I’m not even sure how to describe it. Mysteries have all the common elements of literature; character arcs, emotional development, they often transport us to new places. But there’s also like a, second, hidden plot that’s driving the story. The big mystery that we’re trying to solve based on little hints and clues. Until we get the big reveal at the end! And then you can track that ending back to the random character we bump into on page 12. Or the missing earring from chapter 4.

If you can write a story that compels me to keep reading even when I’m missing big pieces of the plot, that’s impressive. If you can do all that and prove that the answer to the mystery was always there, right in front of me but hidden behind a few veiled words, that is doubly impressive.

I mean, think of And Then There Were None, Gone Girl, The Girl on the Train, Silence of the Lambs. Hell, look at The Firm! So many amazing examples of story telling.

As you can tell, I feel quite strongly about the literary value of mysteries. And that means when I read a poorly plotted or written mystery, I can be a little unforgiving.

Enter Goldin and The Night Swim.

Ever since her true-crime podcast became an overnight sensation and set an innocent man free, Rachel Krall has become a household name—and the last hope for people seeking justice. But she’s used to being recognized for her voice, not her face. Which makes it all the more unsettling when she finds a note on her car windshield, addressed to her, begging for help.

The new season of Rachel’s podcast has brought her to a small town being torn apart by a devastating rape trial. A local golden boy, a swimmer destined for Olympic greatness, has been accused of raping the beloved granddaughter of the police chief. Under pressure to make Season 3 a success, Rachel throws herself into her investigation—but the mysterious letters keep coming. Someone is following her, and she won’t stop until Rachel finds out what happened to her sister twenty-five years ago. Officially, Jenny Stills tragically drowned, but the letters insist she was murdered—and when Rachel starts asking questions, nobody in town wants to answer. The past and present start to collide as Rachel uncovers startling connections between the two cases—and a revelation that will change the course of the trial and the lives of everyone involved.

Back of book

This is my first Goldin read; I saw the description and was excited to think of a small, seaside town with a closet full of skeletons. And who doesn’t love the idea of a smart and capable woman trying to discover the truth?

But The Night Swim fell so flat, it didn’t reach anywhere near it’s potential.

My biggest gripes were the writing, Rachel as a character, and the big reveal. So no big, right?

We’ll start small: the writing. I don’t expect rich, flowery language from a mystery. But I do expect individual character voices and more than ultra basic descriptions. Rachel and Hannah (author of all those pesky notes) have never met and have completely different backgrounds. However they are so similar when they write and speak, it’s like they were sisters. For instance, they both describe the town as provincial. I don’t know about you, but the only person I know who uses that word in a sentence is Belle from Beauty in the Beast.

Which might have been ok if it had been used as a plot device or something. But it felt totally unintentional which in turn seemed lazy. Neither Goldin or anyone on the editing team caught it?

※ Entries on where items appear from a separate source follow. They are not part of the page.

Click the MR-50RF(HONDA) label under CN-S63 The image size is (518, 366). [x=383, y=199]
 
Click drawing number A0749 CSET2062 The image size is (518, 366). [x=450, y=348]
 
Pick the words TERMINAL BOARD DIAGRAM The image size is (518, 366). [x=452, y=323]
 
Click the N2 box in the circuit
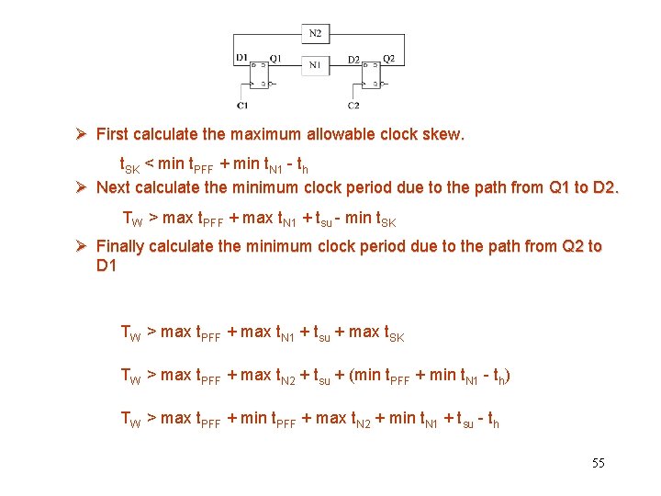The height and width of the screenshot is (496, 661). (315, 33)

Then we have Rachel as a character.

The back of the book makes it seem like she has some hidden talent or knowledge that gives her an edge right? I mean come on, Goldin has her outsmart teams of whole detectives to set a man free!

Nope.

Things that seems glaringly obvious totally went over her head. At one point she’s talking about the letter being put on her car when she made an unplanned stop for gas. She’s like, that’s crazy, what are the odds someone knew it was my car since no one has ever seen my face? NONE. The odds are zero. And shouldn’t a crime junkie suspect that?

This was the first instance of many; the graveyard, the room service food, the note at the pier, the mysterious man at the pier.

Rachel also felt two dimensional. The most glaring example actually comes from someone roasting her.

She’s accused of exploiting other people’s tragedies to make money. She’s like ok, then moves on and never addresses it. Honestly, it’s a good point! She mentions multiple times how sad she is that she can’t help more people. But instead of volunteering her skills or finding a way to help more people through an organization (like The Innocence Project), she continues to make the podcast for money.

Which, ok that’s her decision, but because she doesn’t defend or explain herself at all, I was left feeling like the person who roasted her was right.

Lastly, the big reveal.

It wasn’t a big reveal. Goldin tipped her hand early enough that I clocked both parts of the mystery, past and present. And any police officer or super accomplished lawyer (there are several in the story) should have clocked it too.

Sorry Goldin. The plot was very current (true-crime podcasts, swimmer who’s accused and ultimately found guilty of sexual assault) but the relevance wasn’t enough to save the story. I’d recommend sticking with Hawkins or Ware.